Não, essa foi uma idéia inventada no Brasil e que vejo com muita desconfiança. A premissa dela é problemática, de estatizar completamente a vida política. E se acreditar que com isso resolve o problema da corrupção eleitoral, da ausência de controle de gastos. A gente precisa de uma lei efetiva. A nossa não têm punições severas para os que são pegos. Eles nunca são condenados, porque os processos demoram, a Justiça não tem capacidade de levar isso adiante e não há fiscalização rigorosa. As evidências de corrupção e de abuso de gastos se amontoam nos porões da Justiça Eleitoral porque a premissa do sistema é absurda. Verificar as contas de todo mundo é absurdo. Imagina se todo jogo de futebol todos os jogadores tivessem que fazer o anti-doping. Se temos um sistema por amostragem, com punições severas, pode-se melhorar muito.

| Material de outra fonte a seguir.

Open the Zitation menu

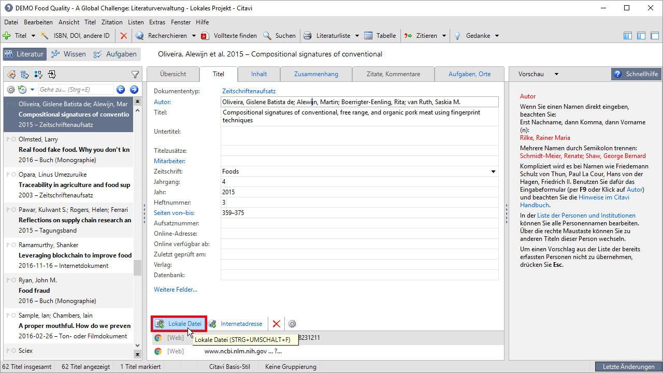[x=112, y=22]
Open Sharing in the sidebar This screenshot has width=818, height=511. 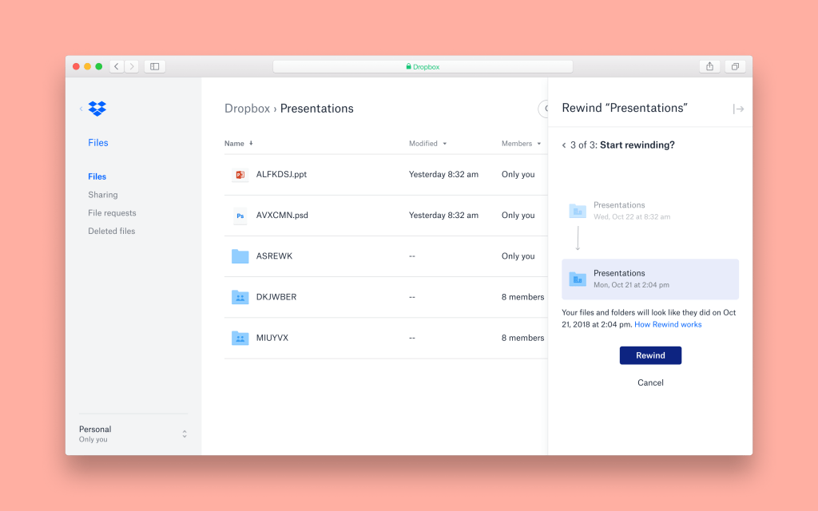tap(103, 195)
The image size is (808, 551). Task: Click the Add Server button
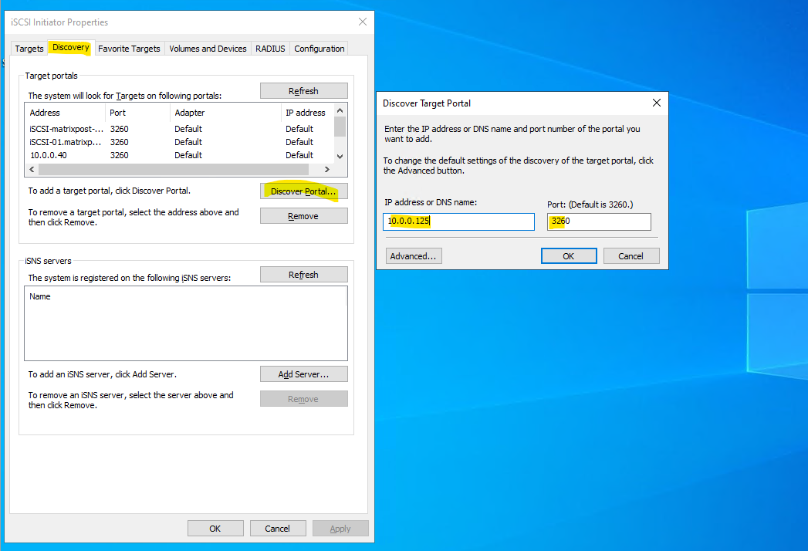pyautogui.click(x=303, y=374)

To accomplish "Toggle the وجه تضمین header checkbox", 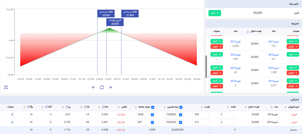I will click(x=181, y=107).
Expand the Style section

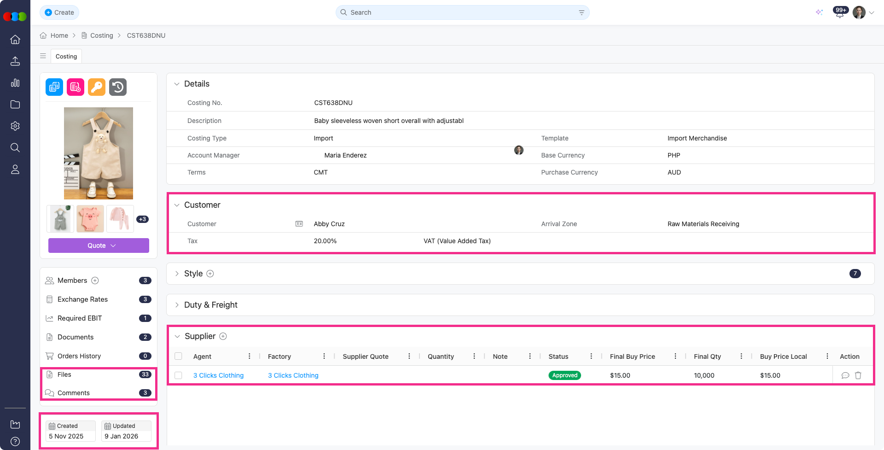pyautogui.click(x=177, y=274)
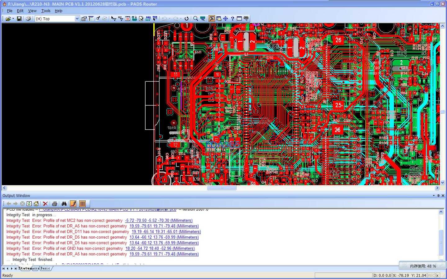Open the (H) Top layer dropdown
The height and width of the screenshot is (279, 447).
pyautogui.click(x=77, y=19)
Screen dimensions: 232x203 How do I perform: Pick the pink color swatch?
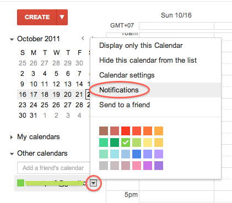137,166
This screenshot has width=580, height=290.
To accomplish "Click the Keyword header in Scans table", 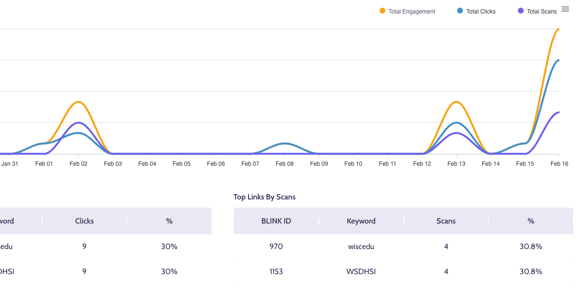I will [x=361, y=221].
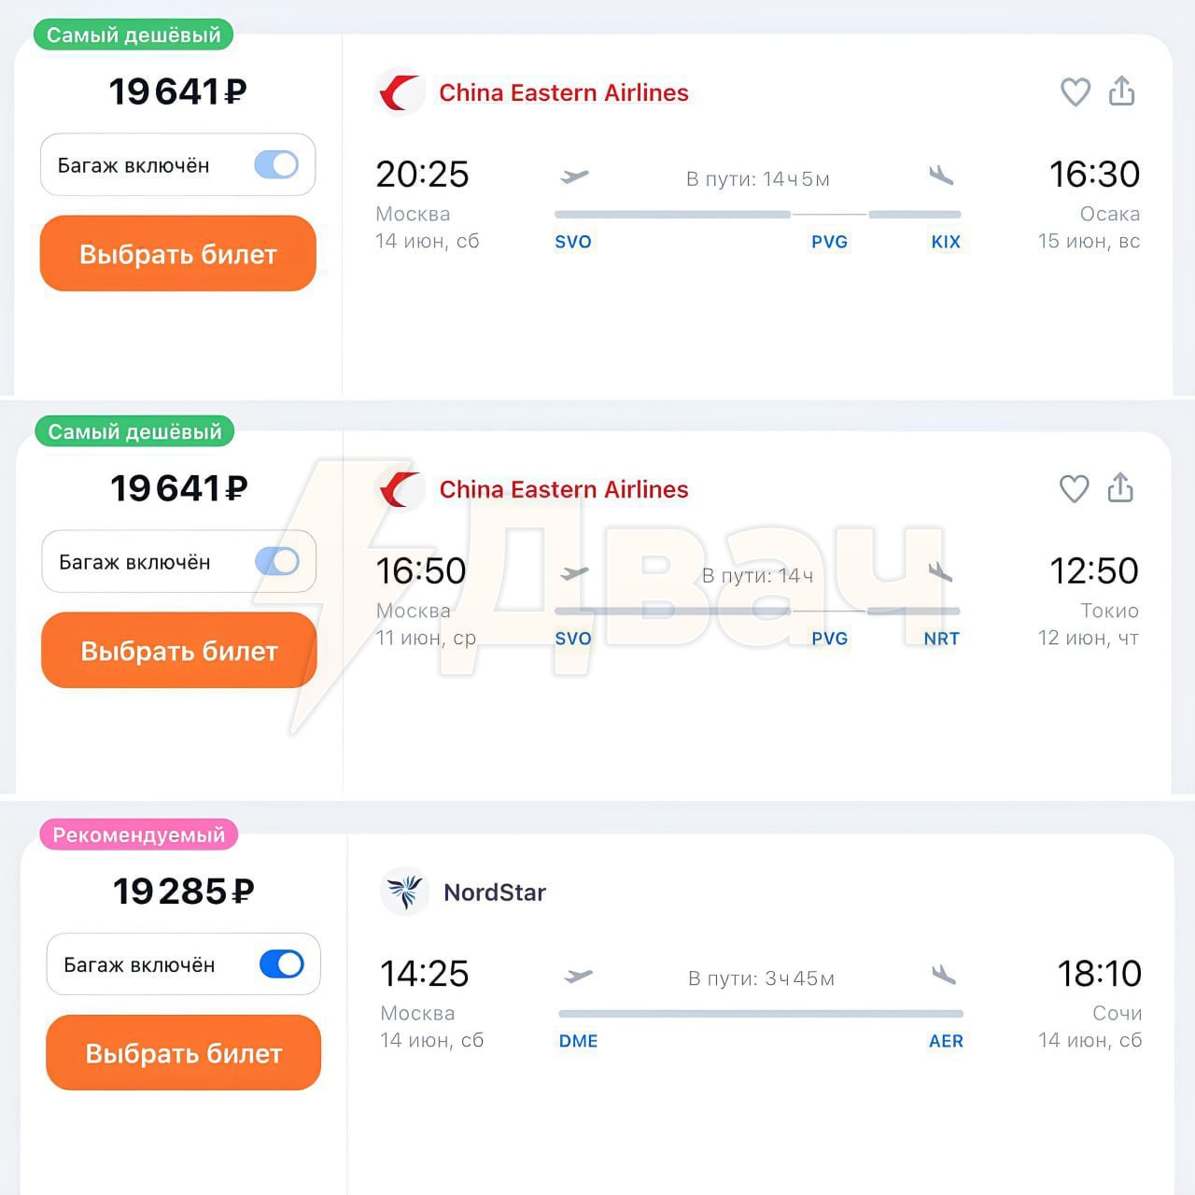Favorite the Moscow–Tokyo flight with heart icon

[1074, 488]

Mas o problema maior com os financiamentos não estaria relacionado, não só ao caixa-dois e à corrupção, mas ao peso dos interesses das empresas que apoiam financeiramente os candidatos?
Financiamento público total não existe em lugar nenhum do mundo. A estatização completa não resolve os problemas da corrupção eleitoral. Você deve tentar passar recursos, e não dinheiro. Tempo de televisão é recurso. O Brasil já tem um sistema onde se dá dinheiro aos políticos e não tem capacidade instalada para verificar se estes políticos gastaram como deviam. Quem é que vai fiscalizar 300 mil candidatos em mais de 5 mil municípios? Todo mundo com dinheiro estatal na mão e podendo continuar com caixa-dois. Têm muitos furos lógicos. Acho que o desejável é que a gente caminhe o mais rápido possível para banir a contribuição de empresas para políticos e manter só as de pessoas físicas.
A maior parte dos eleitores brasileiros não acredita que os resultados das eleições são confiáveis ou isentos de fraudes e considera que a política só serve para beneficiar os próprios políticos, como mostrou pesquisa da AMB. Por que essa descrença e quais as conseqüências mais nocivas para nosso sistema representativo dela?
Tem esse lado sombrio em várias perguntas, mas há outras perguntas na pesquisa que mostram um eleitor menos pessimista, que condena troca de voto por benefícios pessoais e que entende as tarefas de vereadores e prefeitos. É um fenômeno em que quando se fala em geral da política, dos políticos, quase sempre aparece um discurso crítico e pessimista, mas quando se fala mais especificamente sobre um aspecto ou outro o quadro fica mais matizado. Um número elevado de eleitores, por exemplo, disse que continuaria votando mesmo se o voto não fosse obrigatório. A única questão que me surpreendeu verdadeiramente foi o percentual baixo de eleitores que consideram as eleições limpas e confiáveis.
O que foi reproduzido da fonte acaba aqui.